What gives me the right is being part of a community. We used to have strong communities that held kids accountable. Parents did their jobs, and the small % who didn't were held accountable by the schools and the community as a whole. We had standards. Once Hillary said "It takes a village" Republicans reflexively rejected that, obviously true, idea and became radically individualistic with their families. "The school can't paddle my child" I can raise me kid to be a POS adult...That's my right! No, we have a social contract with each other; with our families, neighborhoods, communities, states, and then country.
The public school system worked fine for 100 years, the schools didn't change on their own, the parents changed. Schools now are expected to do the jobs of the education and the parents. It's not built to do that at this level. We are passed the critical mass.
The reason that private schools are so effective is because they don't have to deal with discipline problems or academic issues...they can just kick kids out. (Same with the good charter schools) What are you going to do with THOSE kids? That's a pipe dream that will help a small subset of students. You can argue that that is a net good. I would argue that while it could help a few students, it is bad for the community as a whole. Once the standard bearers of a school leave the "middle" will then look to for someone else to imitate...and it will be the "bad" kids.

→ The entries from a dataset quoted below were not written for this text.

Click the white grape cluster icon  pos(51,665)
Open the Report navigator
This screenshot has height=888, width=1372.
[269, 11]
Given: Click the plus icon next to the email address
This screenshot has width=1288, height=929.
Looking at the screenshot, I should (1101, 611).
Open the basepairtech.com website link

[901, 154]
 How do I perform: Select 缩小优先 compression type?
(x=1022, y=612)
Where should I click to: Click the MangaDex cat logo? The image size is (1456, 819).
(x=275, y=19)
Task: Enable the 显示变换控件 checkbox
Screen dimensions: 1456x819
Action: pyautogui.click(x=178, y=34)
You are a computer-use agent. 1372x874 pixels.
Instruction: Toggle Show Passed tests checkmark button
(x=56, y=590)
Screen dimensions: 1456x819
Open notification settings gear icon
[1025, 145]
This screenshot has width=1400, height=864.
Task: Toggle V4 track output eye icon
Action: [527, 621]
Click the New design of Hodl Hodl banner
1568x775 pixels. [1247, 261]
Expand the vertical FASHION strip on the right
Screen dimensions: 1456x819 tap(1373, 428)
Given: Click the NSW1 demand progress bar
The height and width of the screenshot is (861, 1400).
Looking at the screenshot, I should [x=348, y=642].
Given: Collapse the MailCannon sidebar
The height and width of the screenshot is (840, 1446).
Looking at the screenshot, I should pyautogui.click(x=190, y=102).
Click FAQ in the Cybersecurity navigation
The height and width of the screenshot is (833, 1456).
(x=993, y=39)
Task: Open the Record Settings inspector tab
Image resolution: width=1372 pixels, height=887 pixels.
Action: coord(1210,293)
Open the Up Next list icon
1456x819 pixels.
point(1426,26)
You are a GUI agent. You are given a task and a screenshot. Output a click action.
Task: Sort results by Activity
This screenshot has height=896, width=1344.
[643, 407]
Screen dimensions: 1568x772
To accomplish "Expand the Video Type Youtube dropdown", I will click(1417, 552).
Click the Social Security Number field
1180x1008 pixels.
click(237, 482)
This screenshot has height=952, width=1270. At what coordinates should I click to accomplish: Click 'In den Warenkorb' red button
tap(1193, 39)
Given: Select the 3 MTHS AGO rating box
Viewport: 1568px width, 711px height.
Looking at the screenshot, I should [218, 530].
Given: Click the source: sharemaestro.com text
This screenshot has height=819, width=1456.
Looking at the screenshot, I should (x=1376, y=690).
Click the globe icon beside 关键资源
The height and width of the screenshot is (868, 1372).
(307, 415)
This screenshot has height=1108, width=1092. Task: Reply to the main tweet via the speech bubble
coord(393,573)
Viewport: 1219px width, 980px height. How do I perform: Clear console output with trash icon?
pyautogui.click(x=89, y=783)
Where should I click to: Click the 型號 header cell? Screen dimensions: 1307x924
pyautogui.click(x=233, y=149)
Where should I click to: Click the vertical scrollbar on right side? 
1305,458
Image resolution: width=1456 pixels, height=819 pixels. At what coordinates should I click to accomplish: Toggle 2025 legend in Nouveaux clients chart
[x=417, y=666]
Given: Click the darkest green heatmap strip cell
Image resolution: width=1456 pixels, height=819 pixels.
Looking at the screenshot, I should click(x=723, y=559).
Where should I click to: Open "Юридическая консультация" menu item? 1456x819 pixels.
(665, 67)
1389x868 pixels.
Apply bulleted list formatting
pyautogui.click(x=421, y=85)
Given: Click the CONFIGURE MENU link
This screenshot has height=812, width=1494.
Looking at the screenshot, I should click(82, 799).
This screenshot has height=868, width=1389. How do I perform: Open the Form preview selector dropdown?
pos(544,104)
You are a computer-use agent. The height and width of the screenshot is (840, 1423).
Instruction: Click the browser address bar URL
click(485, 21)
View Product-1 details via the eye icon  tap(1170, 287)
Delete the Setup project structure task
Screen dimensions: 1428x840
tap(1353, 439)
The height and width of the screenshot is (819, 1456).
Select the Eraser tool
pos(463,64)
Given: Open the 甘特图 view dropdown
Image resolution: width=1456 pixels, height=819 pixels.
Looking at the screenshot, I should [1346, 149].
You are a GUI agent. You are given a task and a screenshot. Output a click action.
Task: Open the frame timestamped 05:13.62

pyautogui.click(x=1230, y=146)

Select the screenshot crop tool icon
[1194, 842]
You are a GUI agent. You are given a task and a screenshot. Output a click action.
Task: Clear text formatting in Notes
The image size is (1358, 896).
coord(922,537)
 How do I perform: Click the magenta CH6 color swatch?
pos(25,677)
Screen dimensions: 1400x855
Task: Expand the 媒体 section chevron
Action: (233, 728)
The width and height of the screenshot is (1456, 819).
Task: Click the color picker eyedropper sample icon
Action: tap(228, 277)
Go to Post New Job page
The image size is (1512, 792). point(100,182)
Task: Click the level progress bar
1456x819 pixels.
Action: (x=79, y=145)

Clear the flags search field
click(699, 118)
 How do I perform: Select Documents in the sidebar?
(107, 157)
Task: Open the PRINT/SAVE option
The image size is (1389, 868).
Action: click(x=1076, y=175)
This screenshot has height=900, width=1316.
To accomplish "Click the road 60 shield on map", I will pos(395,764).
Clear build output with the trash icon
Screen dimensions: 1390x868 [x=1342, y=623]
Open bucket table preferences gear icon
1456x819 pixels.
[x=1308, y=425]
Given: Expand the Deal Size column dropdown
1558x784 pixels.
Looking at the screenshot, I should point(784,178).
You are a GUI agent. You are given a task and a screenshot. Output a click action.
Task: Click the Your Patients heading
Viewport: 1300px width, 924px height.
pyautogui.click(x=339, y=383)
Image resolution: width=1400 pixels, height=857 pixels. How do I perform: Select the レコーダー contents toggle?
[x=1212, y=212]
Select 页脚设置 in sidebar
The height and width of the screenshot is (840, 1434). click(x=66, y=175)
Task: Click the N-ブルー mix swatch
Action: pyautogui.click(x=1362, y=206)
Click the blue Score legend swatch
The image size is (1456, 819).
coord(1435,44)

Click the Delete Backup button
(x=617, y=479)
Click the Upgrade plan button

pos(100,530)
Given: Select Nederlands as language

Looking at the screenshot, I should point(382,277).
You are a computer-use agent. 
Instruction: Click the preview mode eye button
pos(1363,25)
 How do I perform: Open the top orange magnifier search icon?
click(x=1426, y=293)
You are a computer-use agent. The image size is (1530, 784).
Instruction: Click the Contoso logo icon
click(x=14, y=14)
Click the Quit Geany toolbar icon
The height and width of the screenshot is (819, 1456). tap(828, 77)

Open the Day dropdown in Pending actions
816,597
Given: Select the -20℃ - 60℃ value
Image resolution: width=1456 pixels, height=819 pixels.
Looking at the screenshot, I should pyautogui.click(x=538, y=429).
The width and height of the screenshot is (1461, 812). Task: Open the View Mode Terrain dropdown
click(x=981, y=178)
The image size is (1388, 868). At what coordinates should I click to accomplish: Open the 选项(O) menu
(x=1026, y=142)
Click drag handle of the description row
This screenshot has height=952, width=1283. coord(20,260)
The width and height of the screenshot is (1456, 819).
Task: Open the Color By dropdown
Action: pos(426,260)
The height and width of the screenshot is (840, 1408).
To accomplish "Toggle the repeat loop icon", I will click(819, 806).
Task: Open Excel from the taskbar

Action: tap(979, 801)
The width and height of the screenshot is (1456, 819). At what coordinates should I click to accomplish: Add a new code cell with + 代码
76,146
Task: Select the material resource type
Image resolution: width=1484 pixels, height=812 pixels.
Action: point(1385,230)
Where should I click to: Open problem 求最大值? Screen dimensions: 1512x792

I've taught for 12+ years now, and the change has been dramatic in that short amount of time. I graduated HS in 2000, and public schools barely resemble the institutions that I was at. The amount of fights, disrespect to adults, lack of academic rigor is amazing. There are many reasons for that (some b/c of the Federal DOE for sure) but mostly b/c of parents. How many kids did you go to school with told teachers/principals to "**** off" on a daily basis, with no repercussions? How many kids did you sit in classes with that turned in nothing, expecting a free 50% and have their parents blame shift to teachers?
I'm not saying schools are perfect, or that their aren't bad teachers/schools, but those things all existed forever, without this level of issue. The independent variable here are parents. If I acted like disrespectful (sometimes I did) my dad lit my behind. My mom wasn't my "friend" who rationalized my bad behavior. She wasn't a "cool mom" who claimed everything I did wrong wasn't my fault. She held me accountable at home. My grandparents chewed me out. If that failed my neighbors grabbed me by the ear/collar and dragged me home to my mom, shaming me down the street. Now they put their hands up and say "it's not my problem"
Republicans bought into this "whatever, man" extreme libertarianism (i was guilty of that for a while too) that has aided in the erosion of community standards. That is what is causing the school problems, not the other way around. You are trying to solve the problem of an aggressive dog by looking at the dog bite on the victim's arm.